[Start of Attachment]

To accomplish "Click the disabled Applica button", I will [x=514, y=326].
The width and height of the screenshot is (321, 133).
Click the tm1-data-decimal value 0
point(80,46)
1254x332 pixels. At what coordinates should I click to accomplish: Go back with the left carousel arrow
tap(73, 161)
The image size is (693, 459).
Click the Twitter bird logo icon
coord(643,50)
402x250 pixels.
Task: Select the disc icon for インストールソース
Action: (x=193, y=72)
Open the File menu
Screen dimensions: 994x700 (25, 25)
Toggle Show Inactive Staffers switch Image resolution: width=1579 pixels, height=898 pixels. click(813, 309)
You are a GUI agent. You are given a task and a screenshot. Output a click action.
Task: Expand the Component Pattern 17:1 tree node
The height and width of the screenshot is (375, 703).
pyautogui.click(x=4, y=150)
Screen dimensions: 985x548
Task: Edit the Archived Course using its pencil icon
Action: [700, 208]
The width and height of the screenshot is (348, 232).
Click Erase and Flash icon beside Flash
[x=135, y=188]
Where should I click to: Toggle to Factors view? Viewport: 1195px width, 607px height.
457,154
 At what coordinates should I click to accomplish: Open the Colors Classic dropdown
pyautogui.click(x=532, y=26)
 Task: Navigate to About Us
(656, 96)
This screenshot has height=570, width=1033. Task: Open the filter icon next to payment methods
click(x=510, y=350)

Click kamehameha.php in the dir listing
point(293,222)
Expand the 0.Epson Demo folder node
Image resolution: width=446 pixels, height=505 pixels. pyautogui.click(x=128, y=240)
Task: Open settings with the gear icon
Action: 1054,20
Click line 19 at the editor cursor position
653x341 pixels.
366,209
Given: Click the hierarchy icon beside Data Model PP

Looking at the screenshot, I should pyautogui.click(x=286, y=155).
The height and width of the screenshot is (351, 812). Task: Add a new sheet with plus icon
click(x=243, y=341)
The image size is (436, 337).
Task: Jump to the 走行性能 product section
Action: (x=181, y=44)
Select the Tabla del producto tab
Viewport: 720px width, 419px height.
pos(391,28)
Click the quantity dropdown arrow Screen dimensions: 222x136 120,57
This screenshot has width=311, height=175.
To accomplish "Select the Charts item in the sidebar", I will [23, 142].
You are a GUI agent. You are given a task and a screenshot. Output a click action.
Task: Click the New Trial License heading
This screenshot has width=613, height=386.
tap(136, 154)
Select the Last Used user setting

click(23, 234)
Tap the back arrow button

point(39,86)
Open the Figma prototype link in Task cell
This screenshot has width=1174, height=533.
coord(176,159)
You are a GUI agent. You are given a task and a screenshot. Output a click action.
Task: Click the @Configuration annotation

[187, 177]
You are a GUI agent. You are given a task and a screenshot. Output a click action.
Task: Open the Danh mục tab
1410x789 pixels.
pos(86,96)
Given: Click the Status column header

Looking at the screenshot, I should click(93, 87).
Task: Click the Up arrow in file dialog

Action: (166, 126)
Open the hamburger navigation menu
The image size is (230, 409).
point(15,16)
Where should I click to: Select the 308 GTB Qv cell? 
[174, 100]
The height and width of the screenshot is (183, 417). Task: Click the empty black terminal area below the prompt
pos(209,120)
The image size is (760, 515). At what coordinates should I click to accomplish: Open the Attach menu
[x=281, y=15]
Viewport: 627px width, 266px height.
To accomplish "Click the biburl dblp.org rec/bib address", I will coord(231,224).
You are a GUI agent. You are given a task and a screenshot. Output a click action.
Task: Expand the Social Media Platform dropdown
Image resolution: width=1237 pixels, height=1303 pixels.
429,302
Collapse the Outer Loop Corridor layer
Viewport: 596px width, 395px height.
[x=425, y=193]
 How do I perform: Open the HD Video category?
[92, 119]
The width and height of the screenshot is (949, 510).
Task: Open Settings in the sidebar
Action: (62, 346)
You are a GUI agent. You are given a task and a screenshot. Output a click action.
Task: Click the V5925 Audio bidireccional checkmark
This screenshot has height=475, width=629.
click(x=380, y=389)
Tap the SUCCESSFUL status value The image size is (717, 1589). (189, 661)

[End of Attachment]

_AIM OF THE EXERCISE_
Where a line of the entries above holds the word "will", return that line.

_ANSWER BOX_
To accomplish "Click the disabled Applica button", I will [x=514, y=326].
To accomplish "Select the Charts item in the sidebar", I will [23, 142].
To accomplish "Click the biburl dblp.org rec/bib address", I will coord(231,224).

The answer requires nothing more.